What if Bo Yul-Bayur really was in these cells? She knew it was unlikely, and yet … she could kill him in his cell, put him in a deep, painless sleep, and simply stop his heart. She’d tell Kaz she hadn’t found him. And what if Kaz located Bo Yul-Bayur? She might have to wait until they were out of the Ice Court to find a solution, but she could at least count on Matthias to help her. What a strange, grim bargain they’d struck.
But as she worked her way back and forth along the corridors, the tiny hope that the scientist might be there withered away to nothing. One more row of cells, she thought, then back down to the basement with nothing to show for it. Except when she entered the final corridor, she saw it was shorter than the others. Where there should have been more cells there was a steel door, bright light shining beneath it.

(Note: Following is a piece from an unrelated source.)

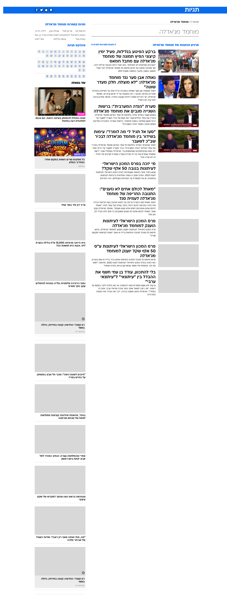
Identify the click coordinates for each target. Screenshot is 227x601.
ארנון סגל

A flutter of unease passed through her as she approached, but she made herself push the door open. She had to squint against the brightness. The light was harsh—as clear as daylight but with none of its warmth—and she couldn’t locate its source. She heard the door whooshing closed behind her. At the last moment she whirled and grabbed it by the edge. Something told her this door would need a key to unlock it from the inside. She looked for anything she might use to prop it open, and had to settle for tearing off a piece from the bottom of her prison trousers and stuffing it in the lock.
This place felt wrong. The walls, floor, and ceiling were a white so clean it hurt to look at. Half of one wall was made up of panels of smooth, perfect glass. Fabrikator made. Just like the glass enclosure surrounding that vile display of weaponry. No Fjerdan craftsman could make surfaces so pristine. Grisha power had been used to create this glass, she felt sure of it. There were rogue Grisha who served no country and who might consider hiring themselves out to the Fjerdan government. But would they survive such a commission? Slave labor seemed more likely.